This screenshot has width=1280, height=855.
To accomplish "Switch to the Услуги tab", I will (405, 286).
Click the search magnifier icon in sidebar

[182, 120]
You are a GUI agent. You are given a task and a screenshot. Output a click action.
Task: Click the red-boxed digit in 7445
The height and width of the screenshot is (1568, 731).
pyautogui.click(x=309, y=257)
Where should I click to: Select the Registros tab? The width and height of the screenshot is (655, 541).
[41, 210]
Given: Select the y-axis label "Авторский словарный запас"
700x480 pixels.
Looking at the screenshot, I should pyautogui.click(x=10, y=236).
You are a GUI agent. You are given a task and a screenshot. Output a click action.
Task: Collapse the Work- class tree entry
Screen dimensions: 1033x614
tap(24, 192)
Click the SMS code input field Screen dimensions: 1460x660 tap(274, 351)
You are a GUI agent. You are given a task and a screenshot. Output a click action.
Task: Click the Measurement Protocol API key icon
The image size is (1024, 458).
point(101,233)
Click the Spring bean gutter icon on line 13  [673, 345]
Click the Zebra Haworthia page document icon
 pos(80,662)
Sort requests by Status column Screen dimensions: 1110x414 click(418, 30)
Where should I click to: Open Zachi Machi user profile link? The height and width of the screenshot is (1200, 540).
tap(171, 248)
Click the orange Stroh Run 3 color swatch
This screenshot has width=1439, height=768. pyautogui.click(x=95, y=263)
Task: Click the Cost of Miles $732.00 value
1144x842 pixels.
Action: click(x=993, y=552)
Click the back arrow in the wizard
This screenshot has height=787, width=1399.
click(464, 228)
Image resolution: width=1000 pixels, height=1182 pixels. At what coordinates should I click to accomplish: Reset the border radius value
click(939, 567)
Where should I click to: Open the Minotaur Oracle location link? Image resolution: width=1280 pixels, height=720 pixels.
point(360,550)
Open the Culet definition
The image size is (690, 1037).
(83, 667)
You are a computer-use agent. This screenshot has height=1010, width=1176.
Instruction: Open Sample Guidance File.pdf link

*EXERCISE OBJECTIVE:*
An exact, complete copy of the records is the expected answer.

*ANSWER BELOW:*
This screenshot has width=1280, height=855.
To accomplish "Switch to the Услуги tab", I will (405, 286).
Click the search magnifier icon in sidebar

[182, 120]
You are a GUI agent. You are given a task and a screenshot. Output a click action.
Task: Click the red-boxed digit in 7445
The height and width of the screenshot is (1568, 731).
pyautogui.click(x=309, y=257)
Where should I click to: Select the Registros tab? The width and height of the screenshot is (655, 541).
[41, 210]
Given: Select the y-axis label "Авторский словарный запас"
700x480 pixels.
Looking at the screenshot, I should pyautogui.click(x=10, y=236).
You are a GUI agent. You are given a task and a screenshot. Output a click action.
Task: Collapse the Work- class tree entry
Screen dimensions: 1033x614
tap(24, 192)
Click the SMS code input field Screen dimensions: 1460x660 tap(274, 351)
You are a GUI agent. You are given a task and a screenshot. Output a click action.
Task: Click the Measurement Protocol API key icon
The image size is (1024, 458).
point(101,233)
Click the Spring bean gutter icon on line 13  [673, 345]
Click the Zebra Haworthia page document icon
 pos(80,662)
Sort requests by Status column Screen dimensions: 1110x414 click(418, 30)
Where should I click to: Open Zachi Machi user profile link? The height and width of the screenshot is (1200, 540).
tap(171, 248)
Click the orange Stroh Run 3 color swatch
This screenshot has width=1439, height=768. pyautogui.click(x=95, y=263)
Task: Click the Cost of Miles $732.00 value
1144x842 pixels.
Action: click(x=993, y=552)
Click the back arrow in the wizard
This screenshot has height=787, width=1399.
click(464, 228)
Image resolution: width=1000 pixels, height=1182 pixels. At what coordinates should I click to accomplish: Reset the border radius value
click(939, 567)
Where should I click to: Open the Minotaur Oracle location link? Image resolution: width=1280 pixels, height=720 pixels.
point(360,550)
Open the Culet definition
The image size is (690, 1037).
(83, 667)
You are a computer-use agent. This screenshot has height=1010, width=1176.
Instruction: Open Sample Guidance File.pdf link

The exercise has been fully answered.